What's the worst time to test your DR strategy?
Why in the middle of a DR event.
Why do I ask?
Well my laptop has a piece of hardware that failed. That hardware failure exhibited itself as a blue-screen-of-death. My experience with software in the past has been that blue-screen-of-death has more to do with the OS being corrupted than the hardware failing (and sometimes the two events are related). So my strategy has been to recover from an image on a different hard-drive and roll my backups forward.
As I started the re-image process, I observed that I didn't actually know if the re-image would succeed. I had never actually tested the DR process to make sure I had not screwed something up.
Part of the reason I never did the test is that I would need a third hard-drive. If you're testing the DR image is good, you don't want to copy the DR-image over the original image. And another hard-drive costs money, and hardware reconfiguration and copying data takes time.
And then that made me appreciate FlexClone even more as part regular DR management.
Using FlexClone I can create very quickly and at very low-cost a third copy. That third copy can be mounted, validated, and if it works, deleted.
As I sat there watching the data get copied, I wonder whether I was in a fantastical world of pain.
Good news is that I am not.
There is still the small problem of rolling my backups forward, but that's a manageable bit of pain.
But there is the small issue of proper DR procedures.

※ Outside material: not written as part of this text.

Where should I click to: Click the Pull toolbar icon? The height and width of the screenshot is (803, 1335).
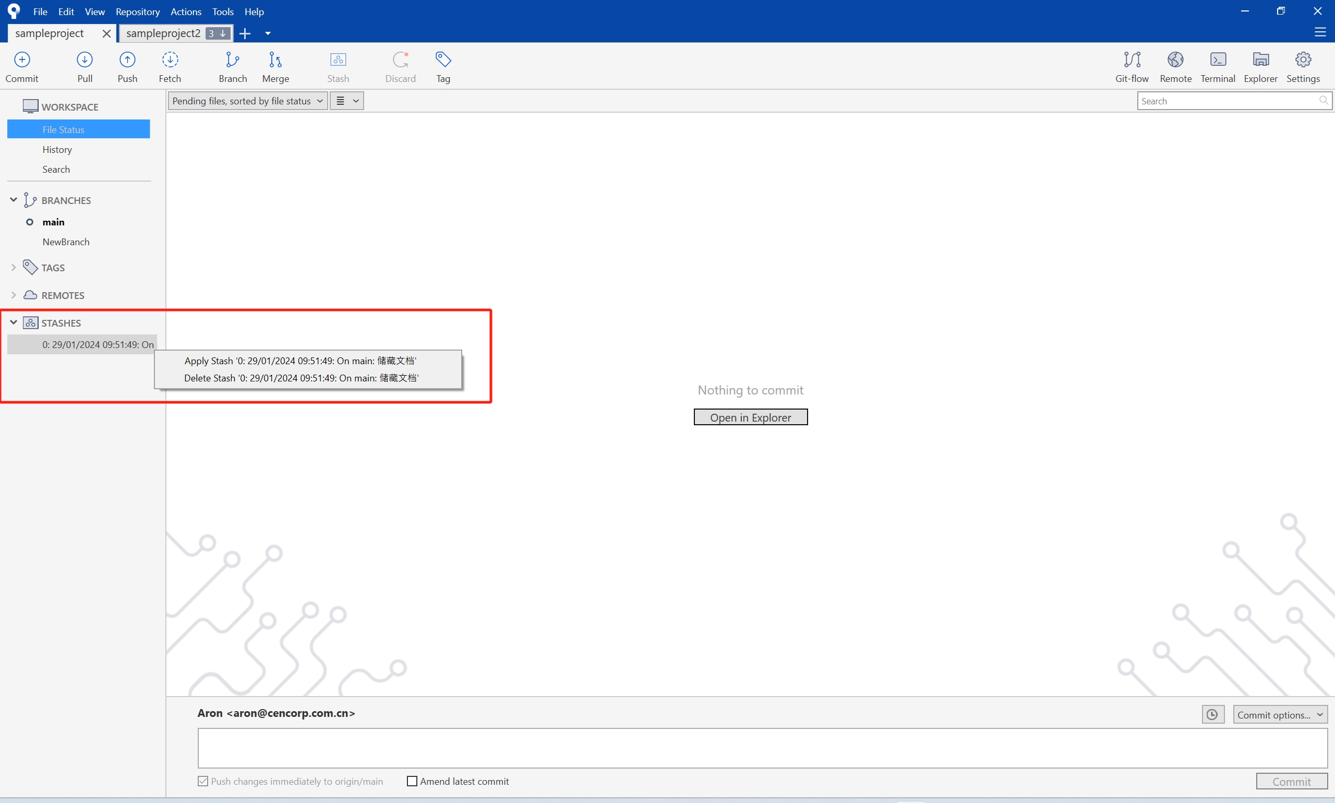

But just having a DR copy is not enough. The other piece is to have a DR strategy that is written down. In the middle of a DR event you can't think straight. All you want to do is get back to running as fast as possible. You're stressing out that you'll lose all your data. You're worried about lost productivity etc.

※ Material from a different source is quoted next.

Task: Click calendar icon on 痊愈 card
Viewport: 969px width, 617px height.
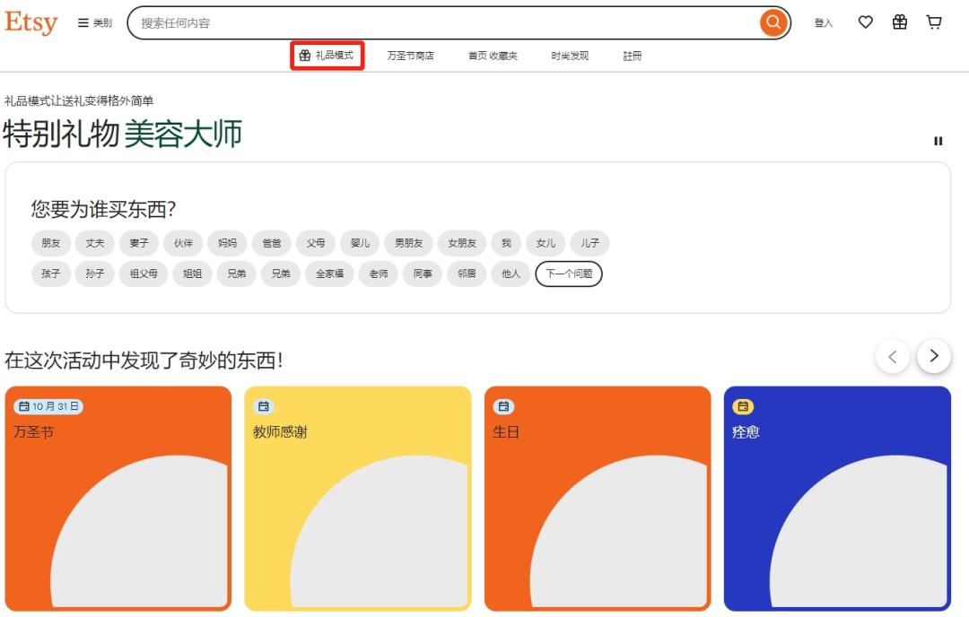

So you end up doing whatever cooky idea comes first rather than methodically figuring things out.
Well it turns out that my problem could have been solved by:
- Examining the BSOD details to see if there is a specific object that is failing
- Search on google for that object
- See what corrections are recommended
If I had done that rather than jumping to re-imaging, I would have realized a simple enough fix would have been to extract my hard-drive, put it in a USB case, delete a single offending file, and then continue.
I can assure you my new DR strategy is written down, and one of the key items is don't start until after you've drunk some coffee.